Empresas Prósperas

Ejemplos prácticos:    La peluquería

       

   

Ejemplos PrácticosDon Próspero ya estaba viejo y poseía un local de comercio tasado en $200.000.-  Estaba por decidirse a explotarlo como peluquería. Lo que le darían en el banco si vendía el local y lo depositaba a plazo fijo serían aproximadamente $1.000. mensuales  Para amortizar ese capital en su vida útil necesitaría otros $500.- mensuales 


Y los costos de mantenimiento, funcionamiento y seguros serían otros $500.- 

        
Entonces se contentaba con un emprendimiento que le arrojara mensualmente $2.000.- como "remuneración" por su capital. 

      
Contrataría un peluquero al que le pagaría $1.000 mensuales. Es decir que con diez cortes diarios de $15.-, recaudaría $150 los veinte días hábiles del mes. Así la cosa funcionaría, ya que contaría con los $3.000.- mensuales para absorber todos sus costos. 
        
Encaró el emprendimiento y todo marchaba de maravilllas, hasta que un día, a Juan, el peluquero se le ocurrió la disparatada idea de mejorar su calidad de cortes y hacerlos más rápido, lo cual aumentó la clientela y logró realizar 20 cortes diarios. 

Cuando llegó fin de mes, don Próspero había obtenido recursos excedentes por un valor de $3.000 mensuales. 
Cuando llegó fin de año, declaró sus ganancias por $36.000.- y el organismo recaudador se quedó con $12.000. 

El iluso peluquero supuso que su mayor esfuerzo y creatividad merecían recursos excedentes para él también. 
Se lo confesó a don Próspero y éste le explicó: 


Mirá Juan, vos tenés razón. Yo tendría que pagarte el doble, ya que vos trabajaste el doble. 
Pero mi local también trabajó el doble, por lo cual también es justo que yo recaude el doble. 

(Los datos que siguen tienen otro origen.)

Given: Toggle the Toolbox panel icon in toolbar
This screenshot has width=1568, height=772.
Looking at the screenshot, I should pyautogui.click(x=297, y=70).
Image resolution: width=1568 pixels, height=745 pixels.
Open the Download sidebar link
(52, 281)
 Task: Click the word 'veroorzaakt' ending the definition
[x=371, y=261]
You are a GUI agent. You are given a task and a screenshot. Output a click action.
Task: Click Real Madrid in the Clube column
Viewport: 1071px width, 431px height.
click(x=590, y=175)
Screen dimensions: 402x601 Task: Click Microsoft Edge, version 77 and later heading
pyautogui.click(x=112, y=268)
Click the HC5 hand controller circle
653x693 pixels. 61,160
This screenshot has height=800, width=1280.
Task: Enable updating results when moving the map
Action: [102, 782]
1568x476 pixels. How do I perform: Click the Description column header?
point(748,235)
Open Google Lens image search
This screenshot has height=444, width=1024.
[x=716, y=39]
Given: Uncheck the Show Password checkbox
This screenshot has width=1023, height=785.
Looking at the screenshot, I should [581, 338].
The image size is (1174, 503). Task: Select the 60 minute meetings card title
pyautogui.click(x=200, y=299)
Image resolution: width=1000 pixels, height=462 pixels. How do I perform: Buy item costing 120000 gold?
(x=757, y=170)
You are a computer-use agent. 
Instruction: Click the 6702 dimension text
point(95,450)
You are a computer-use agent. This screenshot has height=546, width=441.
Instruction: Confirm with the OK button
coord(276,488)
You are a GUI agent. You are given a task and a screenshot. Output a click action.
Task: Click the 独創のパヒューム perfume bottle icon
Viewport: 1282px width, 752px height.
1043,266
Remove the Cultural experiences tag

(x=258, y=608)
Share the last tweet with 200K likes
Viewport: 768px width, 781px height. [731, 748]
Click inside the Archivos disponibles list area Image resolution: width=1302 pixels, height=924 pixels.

Así que, de los $3.000,- mensuales extras que logramos, fui retirando $2.000.- para mí. 
Los $1.000.- que te correspondían a vos, se los llevó el Estado como impuesto al beneficio empresario. 
Quejate allá. 

Cuentan que Juan se deprimió; nunca más desarrolló sus capacidades como quería y murió en la pobreza con un plan asistencial
Y a don Próspero al tiempo le embargaron el local para pagar un juicio laboral, que cobró el abogado de Juan.

 

Cuando rija el Proyecto Actitud, toda esta historia será similar, sólo que cuando don Próspero dice: 
Los $1.000.- que te correspondían a vos, se los llevó el Estado como impuesto al beneficio empresario. 
Quejate allá. 

Continuaría diciendo... 

...Aunque me dijeron que los habían depositado en tu caja de ahorro... 

Y el final de la historia sería muy diferente. 
Habríamos derrotado a la pobreza con todo su séquito de plagas 
Esta historia, si bien es muy chiquita, y es una ficción, representa las historias de todos y cada uno de los asalariados del mundo en esta era corporativa. 
No es el empresario quien se lleva la transvalía como era antes de Marx. Ahora, a la transvalía, a toda la transvalía se la queda el Estado y la malgasta."